--- Task material Enclosed Below ---

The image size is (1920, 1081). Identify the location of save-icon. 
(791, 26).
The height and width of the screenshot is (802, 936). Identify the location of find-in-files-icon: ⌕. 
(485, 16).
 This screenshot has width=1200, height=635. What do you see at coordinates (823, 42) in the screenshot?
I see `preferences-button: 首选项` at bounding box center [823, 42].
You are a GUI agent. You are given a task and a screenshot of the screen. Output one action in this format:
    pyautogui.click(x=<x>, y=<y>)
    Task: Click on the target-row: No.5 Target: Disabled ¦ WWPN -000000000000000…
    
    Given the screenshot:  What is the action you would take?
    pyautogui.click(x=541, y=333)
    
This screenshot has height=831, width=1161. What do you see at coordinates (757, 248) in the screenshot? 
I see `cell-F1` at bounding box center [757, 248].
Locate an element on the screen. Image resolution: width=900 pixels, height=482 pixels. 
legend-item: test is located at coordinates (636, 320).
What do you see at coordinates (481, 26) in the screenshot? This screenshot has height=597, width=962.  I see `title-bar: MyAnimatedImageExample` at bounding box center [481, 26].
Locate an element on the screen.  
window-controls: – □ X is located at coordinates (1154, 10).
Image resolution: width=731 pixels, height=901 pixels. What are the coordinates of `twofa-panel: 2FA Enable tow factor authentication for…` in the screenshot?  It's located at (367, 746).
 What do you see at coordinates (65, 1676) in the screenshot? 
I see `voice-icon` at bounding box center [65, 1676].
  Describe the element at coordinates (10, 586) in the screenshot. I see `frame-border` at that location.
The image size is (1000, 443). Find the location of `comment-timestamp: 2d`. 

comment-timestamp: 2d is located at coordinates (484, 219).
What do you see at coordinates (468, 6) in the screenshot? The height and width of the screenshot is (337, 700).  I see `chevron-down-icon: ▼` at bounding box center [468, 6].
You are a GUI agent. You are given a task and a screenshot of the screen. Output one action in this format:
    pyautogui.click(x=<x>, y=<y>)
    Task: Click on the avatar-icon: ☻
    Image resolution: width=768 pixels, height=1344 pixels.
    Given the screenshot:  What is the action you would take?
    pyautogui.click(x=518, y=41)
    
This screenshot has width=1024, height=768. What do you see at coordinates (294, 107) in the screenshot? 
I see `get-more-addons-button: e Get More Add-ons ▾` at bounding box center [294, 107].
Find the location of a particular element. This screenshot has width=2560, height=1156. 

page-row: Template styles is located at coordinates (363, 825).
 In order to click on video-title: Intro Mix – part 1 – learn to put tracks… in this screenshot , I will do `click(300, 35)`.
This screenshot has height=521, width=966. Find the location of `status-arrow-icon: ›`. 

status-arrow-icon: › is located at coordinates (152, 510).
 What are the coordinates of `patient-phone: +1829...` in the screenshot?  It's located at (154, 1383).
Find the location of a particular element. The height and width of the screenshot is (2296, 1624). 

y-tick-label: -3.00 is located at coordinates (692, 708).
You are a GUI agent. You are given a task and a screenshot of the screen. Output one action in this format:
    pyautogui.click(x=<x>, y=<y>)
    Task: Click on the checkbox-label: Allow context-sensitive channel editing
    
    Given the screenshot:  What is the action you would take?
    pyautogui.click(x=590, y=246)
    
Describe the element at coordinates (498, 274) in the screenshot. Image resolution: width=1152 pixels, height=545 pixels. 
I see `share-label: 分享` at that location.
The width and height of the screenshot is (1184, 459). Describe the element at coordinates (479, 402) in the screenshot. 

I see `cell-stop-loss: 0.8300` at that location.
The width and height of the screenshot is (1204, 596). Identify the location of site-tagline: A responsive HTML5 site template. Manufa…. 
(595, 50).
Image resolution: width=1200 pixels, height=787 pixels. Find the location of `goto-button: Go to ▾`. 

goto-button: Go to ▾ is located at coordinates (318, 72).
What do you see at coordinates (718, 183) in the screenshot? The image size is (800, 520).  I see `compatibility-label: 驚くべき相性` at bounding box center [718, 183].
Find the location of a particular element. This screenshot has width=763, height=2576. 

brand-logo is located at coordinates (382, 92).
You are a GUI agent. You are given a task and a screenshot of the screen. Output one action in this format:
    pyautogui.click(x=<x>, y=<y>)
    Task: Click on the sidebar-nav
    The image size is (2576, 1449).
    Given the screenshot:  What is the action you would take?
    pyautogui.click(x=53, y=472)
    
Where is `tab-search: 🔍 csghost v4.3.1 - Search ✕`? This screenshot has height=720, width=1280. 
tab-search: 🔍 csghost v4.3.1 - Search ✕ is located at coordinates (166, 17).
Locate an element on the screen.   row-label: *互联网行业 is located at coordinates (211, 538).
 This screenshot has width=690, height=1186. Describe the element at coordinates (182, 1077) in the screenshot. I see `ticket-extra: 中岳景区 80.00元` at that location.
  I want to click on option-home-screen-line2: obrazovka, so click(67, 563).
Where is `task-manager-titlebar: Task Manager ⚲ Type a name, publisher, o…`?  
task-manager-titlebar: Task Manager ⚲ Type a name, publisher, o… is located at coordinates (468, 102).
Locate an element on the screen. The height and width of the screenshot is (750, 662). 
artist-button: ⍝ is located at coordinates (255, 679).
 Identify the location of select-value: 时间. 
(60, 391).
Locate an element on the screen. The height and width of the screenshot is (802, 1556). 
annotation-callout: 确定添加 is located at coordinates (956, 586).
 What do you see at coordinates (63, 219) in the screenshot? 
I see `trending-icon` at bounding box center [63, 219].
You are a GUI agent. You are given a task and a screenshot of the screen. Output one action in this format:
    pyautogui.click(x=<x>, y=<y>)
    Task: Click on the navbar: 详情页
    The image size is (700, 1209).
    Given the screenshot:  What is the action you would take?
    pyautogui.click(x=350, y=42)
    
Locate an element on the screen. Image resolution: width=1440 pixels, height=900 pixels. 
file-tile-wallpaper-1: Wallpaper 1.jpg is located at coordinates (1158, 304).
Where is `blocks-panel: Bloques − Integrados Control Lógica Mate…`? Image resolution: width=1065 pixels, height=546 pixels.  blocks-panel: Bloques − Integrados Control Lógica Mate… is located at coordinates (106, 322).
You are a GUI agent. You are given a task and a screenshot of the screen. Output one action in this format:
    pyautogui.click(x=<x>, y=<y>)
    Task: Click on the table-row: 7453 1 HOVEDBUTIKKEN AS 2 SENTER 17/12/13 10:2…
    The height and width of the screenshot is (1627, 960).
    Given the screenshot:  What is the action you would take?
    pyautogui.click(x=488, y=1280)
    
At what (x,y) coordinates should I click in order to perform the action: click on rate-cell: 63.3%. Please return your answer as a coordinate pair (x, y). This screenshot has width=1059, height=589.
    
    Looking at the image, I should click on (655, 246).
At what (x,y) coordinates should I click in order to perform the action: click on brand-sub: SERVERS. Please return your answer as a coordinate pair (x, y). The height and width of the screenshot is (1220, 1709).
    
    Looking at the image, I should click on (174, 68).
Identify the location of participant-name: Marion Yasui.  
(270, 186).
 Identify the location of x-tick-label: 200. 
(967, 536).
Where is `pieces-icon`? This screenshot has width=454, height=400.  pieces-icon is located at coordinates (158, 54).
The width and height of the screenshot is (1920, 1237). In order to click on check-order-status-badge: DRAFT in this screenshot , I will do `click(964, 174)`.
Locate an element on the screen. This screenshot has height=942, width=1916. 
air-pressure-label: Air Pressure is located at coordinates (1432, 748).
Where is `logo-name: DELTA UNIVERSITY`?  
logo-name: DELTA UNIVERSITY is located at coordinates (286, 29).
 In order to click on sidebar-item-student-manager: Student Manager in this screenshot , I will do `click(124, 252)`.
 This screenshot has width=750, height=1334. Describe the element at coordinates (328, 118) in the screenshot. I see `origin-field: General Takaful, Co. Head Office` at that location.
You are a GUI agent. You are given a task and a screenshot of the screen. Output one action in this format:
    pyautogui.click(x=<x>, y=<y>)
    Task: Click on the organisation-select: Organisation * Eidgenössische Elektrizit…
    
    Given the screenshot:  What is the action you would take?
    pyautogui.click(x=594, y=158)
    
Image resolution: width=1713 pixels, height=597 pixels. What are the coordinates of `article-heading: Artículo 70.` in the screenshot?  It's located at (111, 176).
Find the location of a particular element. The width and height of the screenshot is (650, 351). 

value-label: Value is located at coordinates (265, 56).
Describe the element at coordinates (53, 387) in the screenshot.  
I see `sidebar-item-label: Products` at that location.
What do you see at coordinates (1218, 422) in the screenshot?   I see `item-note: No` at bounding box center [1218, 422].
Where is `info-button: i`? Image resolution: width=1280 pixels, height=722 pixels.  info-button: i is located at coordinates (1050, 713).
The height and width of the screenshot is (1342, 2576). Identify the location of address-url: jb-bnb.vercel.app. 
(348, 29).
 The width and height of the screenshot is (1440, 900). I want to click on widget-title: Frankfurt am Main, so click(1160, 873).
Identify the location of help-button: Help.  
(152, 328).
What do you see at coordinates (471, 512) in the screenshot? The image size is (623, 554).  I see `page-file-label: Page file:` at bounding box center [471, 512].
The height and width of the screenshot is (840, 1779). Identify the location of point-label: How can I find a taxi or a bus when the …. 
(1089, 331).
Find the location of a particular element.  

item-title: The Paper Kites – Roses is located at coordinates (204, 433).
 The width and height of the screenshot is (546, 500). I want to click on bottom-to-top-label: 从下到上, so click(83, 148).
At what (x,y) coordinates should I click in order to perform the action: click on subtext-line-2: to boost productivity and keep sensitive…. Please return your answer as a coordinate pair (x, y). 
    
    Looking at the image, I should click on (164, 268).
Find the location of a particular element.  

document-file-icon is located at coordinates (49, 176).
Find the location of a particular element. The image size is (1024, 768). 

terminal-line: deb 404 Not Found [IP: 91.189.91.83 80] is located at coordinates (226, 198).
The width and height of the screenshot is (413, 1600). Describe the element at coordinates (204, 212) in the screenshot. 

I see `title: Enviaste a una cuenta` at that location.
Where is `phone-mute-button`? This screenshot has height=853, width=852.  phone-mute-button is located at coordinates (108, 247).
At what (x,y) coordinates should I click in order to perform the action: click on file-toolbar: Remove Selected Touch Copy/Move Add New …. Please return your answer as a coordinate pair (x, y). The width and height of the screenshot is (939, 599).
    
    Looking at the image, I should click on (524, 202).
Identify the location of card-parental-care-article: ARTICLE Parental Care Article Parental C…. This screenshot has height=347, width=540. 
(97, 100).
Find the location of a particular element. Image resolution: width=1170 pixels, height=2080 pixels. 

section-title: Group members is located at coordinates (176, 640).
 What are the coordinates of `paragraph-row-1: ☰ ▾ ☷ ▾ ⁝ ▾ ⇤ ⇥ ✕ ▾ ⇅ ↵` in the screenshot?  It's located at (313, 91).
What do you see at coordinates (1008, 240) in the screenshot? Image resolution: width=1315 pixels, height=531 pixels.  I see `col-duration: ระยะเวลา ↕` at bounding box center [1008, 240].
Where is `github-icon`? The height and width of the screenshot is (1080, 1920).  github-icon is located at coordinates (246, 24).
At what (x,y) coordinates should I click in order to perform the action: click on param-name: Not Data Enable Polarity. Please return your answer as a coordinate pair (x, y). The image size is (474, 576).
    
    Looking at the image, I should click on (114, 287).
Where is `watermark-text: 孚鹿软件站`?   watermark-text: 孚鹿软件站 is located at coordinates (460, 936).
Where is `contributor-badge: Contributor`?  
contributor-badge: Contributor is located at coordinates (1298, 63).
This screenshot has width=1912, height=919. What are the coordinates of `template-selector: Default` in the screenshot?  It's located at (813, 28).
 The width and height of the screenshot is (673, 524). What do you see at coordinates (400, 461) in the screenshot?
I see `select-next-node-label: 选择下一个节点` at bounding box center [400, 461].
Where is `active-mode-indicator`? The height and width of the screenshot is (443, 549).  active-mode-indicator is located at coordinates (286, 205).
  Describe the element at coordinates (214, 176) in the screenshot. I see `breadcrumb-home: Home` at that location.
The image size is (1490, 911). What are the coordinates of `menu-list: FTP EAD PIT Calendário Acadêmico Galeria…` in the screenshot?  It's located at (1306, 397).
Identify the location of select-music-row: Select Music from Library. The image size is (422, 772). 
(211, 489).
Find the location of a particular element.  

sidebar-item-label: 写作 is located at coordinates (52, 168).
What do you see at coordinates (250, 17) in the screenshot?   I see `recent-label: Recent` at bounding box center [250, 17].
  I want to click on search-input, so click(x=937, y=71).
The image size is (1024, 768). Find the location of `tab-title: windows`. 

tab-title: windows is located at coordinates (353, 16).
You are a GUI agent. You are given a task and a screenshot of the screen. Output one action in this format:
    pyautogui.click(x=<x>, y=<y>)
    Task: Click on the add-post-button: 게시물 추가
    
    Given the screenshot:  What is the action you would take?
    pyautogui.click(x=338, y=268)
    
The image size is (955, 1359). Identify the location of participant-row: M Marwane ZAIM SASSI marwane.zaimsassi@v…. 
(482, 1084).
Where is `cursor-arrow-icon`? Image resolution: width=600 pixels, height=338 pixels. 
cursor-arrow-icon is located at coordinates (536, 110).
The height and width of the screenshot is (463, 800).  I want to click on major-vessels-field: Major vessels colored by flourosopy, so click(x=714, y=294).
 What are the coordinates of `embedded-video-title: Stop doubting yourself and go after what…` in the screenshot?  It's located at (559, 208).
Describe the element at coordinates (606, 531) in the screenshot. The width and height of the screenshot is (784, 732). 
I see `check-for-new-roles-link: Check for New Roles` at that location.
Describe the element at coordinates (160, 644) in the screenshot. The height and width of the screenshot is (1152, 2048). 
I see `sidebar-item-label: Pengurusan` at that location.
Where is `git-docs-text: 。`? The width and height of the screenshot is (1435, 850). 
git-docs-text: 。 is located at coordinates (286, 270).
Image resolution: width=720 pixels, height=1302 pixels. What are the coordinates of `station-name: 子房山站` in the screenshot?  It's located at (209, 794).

--- End of Enclosed Task material ---

Work item - Copy out word for word the lines of the records above from the one containing "at (313, 91)." through the one containing "center [400, 461].", both included.

Task result -
 What are the coordinates of `paragraph-row-1: ☰ ▾ ☷ ▾ ⁝ ▾ ⇤ ⇥ ✕ ▾ ⇅ ↵` in the screenshot?  It's located at (313, 91).
What do you see at coordinates (1008, 240) in the screenshot? Image resolution: width=1315 pixels, height=531 pixels.  I see `col-duration: ระยะเวลา ↕` at bounding box center [1008, 240].
Where is `github-icon`? The height and width of the screenshot is (1080, 1920).  github-icon is located at coordinates (246, 24).
At what (x,y) coordinates should I click in order to perform the action: click on param-name: Not Data Enable Polarity. Please return your answer as a coordinate pair (x, y). The image size is (474, 576).
    
    Looking at the image, I should click on (114, 287).
Where is `watermark-text: 孚鹿软件站`?   watermark-text: 孚鹿软件站 is located at coordinates (460, 936).
Where is `contributor-badge: Contributor`?  
contributor-badge: Contributor is located at coordinates (1298, 63).
This screenshot has width=1912, height=919. What are the coordinates of `template-selector: Default` in the screenshot?  It's located at (813, 28).
 The width and height of the screenshot is (673, 524). What do you see at coordinates (400, 461) in the screenshot?
I see `select-next-node-label: 选择下一个节点` at bounding box center [400, 461].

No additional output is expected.